After breakfast, we had quite a few hours or recreation and lunch before our next game drive, which would commence at 3:30pm and see us returning for dinner after sunset.  Lunch was announced by the beating of drums and the African songs sung by the Motswari staff who brought the food.

Our afternoon drive commenced, and there were sightings aplenty, with lilac-breasted rollers, giraffes, kudus, more giraffes, our first hippo, more impala, and then finally, another surprise, and another member of the Big Five.

Chat and Petros had led us to three white rhinos: a male, a female and a calf.  Our timing was unfortunate, as the rhinos had just indulged in a mud bath, and decided to wander off.

The rhino mother and calf were heading to the river bed, which they would cross before heading up the bank and into the scrub.  We followed them and had some nice photo opportunities in the dry river bed before they soon meandered along.

Apologies for the lack of images; I have not yet published any of the shots I took during this particular rhino sighting; but they are coming in the near future.

As it was late in the afternoon, we headed off, and soon stopped for a quick sunset silhouette, and an image which captured the feel of Africa:

Sunset on the African Savannah

Sunset on the African Savannah

All this image needed was a leopard perched in the tree.  Not so lucky, I am afraid.

Shortly after capturing this beautiful sunset, we stopped for a sundowner before making our way onwards.

The next encounter was unexpected; the trackers had located yet another leopard.  This would be our third leopard sighting in barely more than 24 hours.  Not only was it our third leopard sighting, but it was the third unique leopard.  So far we had seen Makepisi and Rockfig Jr on consecutive drives.

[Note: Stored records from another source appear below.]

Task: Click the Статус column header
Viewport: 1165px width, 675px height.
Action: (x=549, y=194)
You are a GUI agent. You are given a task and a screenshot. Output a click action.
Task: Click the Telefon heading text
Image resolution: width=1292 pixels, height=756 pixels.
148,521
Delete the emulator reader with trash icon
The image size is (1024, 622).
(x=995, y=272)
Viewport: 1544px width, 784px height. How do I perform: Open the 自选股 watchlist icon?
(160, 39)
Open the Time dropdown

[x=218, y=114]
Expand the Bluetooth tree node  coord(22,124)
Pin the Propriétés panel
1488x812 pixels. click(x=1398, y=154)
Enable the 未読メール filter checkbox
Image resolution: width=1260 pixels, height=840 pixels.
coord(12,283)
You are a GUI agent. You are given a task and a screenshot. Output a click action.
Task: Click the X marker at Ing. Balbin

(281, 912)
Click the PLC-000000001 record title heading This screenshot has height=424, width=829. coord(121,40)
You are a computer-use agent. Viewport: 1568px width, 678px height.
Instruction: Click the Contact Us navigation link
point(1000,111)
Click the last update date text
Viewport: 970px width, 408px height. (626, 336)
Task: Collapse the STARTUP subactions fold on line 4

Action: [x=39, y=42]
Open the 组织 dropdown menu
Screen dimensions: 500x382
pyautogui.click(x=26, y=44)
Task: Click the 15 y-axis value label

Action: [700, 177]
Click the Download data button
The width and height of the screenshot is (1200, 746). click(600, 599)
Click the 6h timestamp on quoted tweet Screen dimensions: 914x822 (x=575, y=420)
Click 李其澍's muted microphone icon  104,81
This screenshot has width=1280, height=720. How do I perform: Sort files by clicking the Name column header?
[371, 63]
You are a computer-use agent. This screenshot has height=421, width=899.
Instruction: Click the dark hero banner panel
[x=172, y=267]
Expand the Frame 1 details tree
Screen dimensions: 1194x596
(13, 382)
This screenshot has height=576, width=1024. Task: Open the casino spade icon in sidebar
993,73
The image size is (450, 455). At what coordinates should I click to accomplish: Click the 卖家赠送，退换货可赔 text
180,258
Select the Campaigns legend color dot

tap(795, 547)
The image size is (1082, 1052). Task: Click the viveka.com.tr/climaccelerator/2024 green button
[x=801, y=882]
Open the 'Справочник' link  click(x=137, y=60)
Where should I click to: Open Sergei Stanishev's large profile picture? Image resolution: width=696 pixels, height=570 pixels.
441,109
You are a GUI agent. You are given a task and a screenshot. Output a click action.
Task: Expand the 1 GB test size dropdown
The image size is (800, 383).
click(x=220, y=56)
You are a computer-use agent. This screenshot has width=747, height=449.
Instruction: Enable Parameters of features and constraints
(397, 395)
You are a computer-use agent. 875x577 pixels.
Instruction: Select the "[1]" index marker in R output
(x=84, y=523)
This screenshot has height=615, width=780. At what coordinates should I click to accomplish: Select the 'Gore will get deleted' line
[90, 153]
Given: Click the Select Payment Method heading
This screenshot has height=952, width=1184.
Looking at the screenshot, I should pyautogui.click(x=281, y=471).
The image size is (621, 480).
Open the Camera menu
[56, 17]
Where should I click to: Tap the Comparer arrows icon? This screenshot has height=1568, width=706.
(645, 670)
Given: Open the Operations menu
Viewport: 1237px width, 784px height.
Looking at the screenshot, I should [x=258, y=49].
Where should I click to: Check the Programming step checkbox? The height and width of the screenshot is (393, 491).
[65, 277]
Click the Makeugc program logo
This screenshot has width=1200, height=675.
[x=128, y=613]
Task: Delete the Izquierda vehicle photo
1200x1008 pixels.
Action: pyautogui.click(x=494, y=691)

This time we encountered Nthombi, a female leopard, who Chad had earlier heard roaring in the north of the reserve.  We found her in thick bush, and using the spotlight, our Land Rover plus two others trudged through the bush, relatively closely following her.  It soon became apparent that Nthombi was stalking a steenbuck, so we had to back off and leave her to do her thing in peace.

During our short time with Nthombi, I did snap one shot of her stalking her prey, but it was not a usable shot.  Not to worry; merely being in the presence of another leopard, and watching her on the hunt, was more than enough of a reward.  Alas, it was time to depart.

Early during our morning drive, I had told Chad that I was keen to photograph a silhouette image of a dead tree against the Milky Way after darkness had fallen.  Chad showed us a particular tree at Big Nigrescens, and said we would aim to head back there on one of our night drives.

After the excitement of chasing Nthombi through the bush, Chad drove us back to Big Nigrescens, where I exited the Land Rover and set up my gear for a long exposure.

Here was the winning image I landed:

Afrika se Nag Lug

Afrika se Nag Lug

After a few long exposures, we headed back to the lodge, where a pre-dinner drink and a delicious meal awaited us.

After dinner and discussion, we were escorted back to our rondavel and we prepared for bed, as an absolutely huge day awaited us, starting even earlier in the morning, as we had all agreed to depart at 5:30am rather than 6:00am, at which time all of the other safari parties would also be embarking on their morning drives.

Day two of our Motswari safari experience had been a fantastic experience, but the best was yet to come.